Proprio da questa riflessione, lasciata decantare perché acquisisse tutto il suo spessore, deriva il titolo-aggregatore dell’edizione 2018 dell’iniziativa, La morale dei singoli. Un manifesto sul dovere dell’impegno, sul legame tra responsabilità privata e sensibilità collettiva. Sulla «dedizione», questa la parola chiave che usa Mendini. L’azione del «dedicarsi a», donandosi. «Le selezioni delle opere per le edizioni di do ut do finora sono state basate su una valutazione estetica, certo, ma queste numerose opere, sempre di maggiore qualità, rispondono al concetto del “dono”», spiega Mendini. «Gli artisti se ne privano per destinarle a un fine altamente umano. Il dono come opposto del possesso. L’edizione 2018 presenta una collezione di opere di valore, collegate però fra loro dalla dedizione e dal senso umano della vita.

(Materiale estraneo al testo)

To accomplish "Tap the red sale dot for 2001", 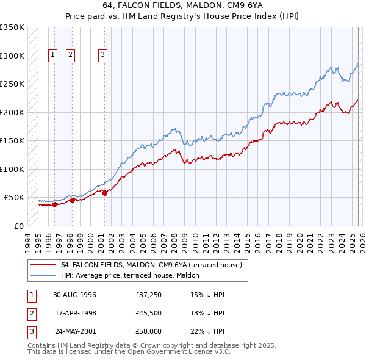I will [104, 193].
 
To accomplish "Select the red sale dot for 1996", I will [55, 205].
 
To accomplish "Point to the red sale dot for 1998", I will [72, 200].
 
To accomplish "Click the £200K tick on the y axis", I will [12, 112].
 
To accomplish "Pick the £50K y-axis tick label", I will [14, 198].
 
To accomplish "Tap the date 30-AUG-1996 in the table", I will [74, 295].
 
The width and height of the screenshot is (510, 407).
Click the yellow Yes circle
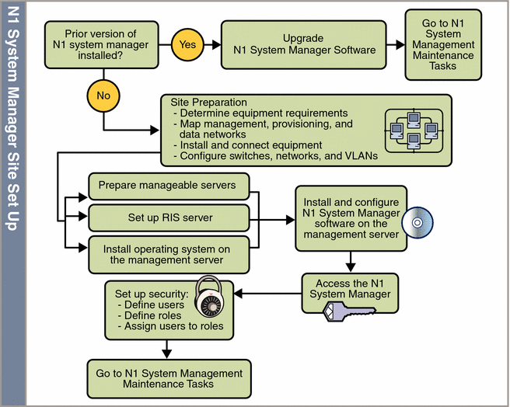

Una raccolta che si costituisce come “atto d’amore”. Un gioco fra anime e persone che genera una energia oltre gli schemi e le valutazioni tradizionali dell’arte e si pone di fatto come fenomeno unico, preciso e funzionale sia all’estetica sia all’obiettivo per il quale fino dall’inizio era nato».
ARTE E PROVOCAZIONE
do ut do, dopo tre edizioni di successo (2012, 2014 e 2016), affronta l’edizione 2018 con un importante obiettivo etico: riflettere, attraverso l’arte, sul rapporto tra le morali individuali e la responsabilità sociale, sul modello di una gestione capace di raccogliere la sensibilità individuale per realizzare obiettivi comuni, condivisi e misurabili. Una ventina di importanti artisti internazionali sono stati chiamati a realizzare opere che riflettano – in maniera anche provocatoria – su questo tema. Le loro opere saranno donate alla Fondazione Hospice MT. Chiantore Seràgnoli e andranno a comporre una collezione che consentirà alla Fondazione di creare eventi, incontri, mostre e contenuti per riflettere su un tema così centrale per la contemporaneità. Il progetto è stato presentato l’11 maggio 2018 presso la Collezione Peggy Guggenheim di Venezia.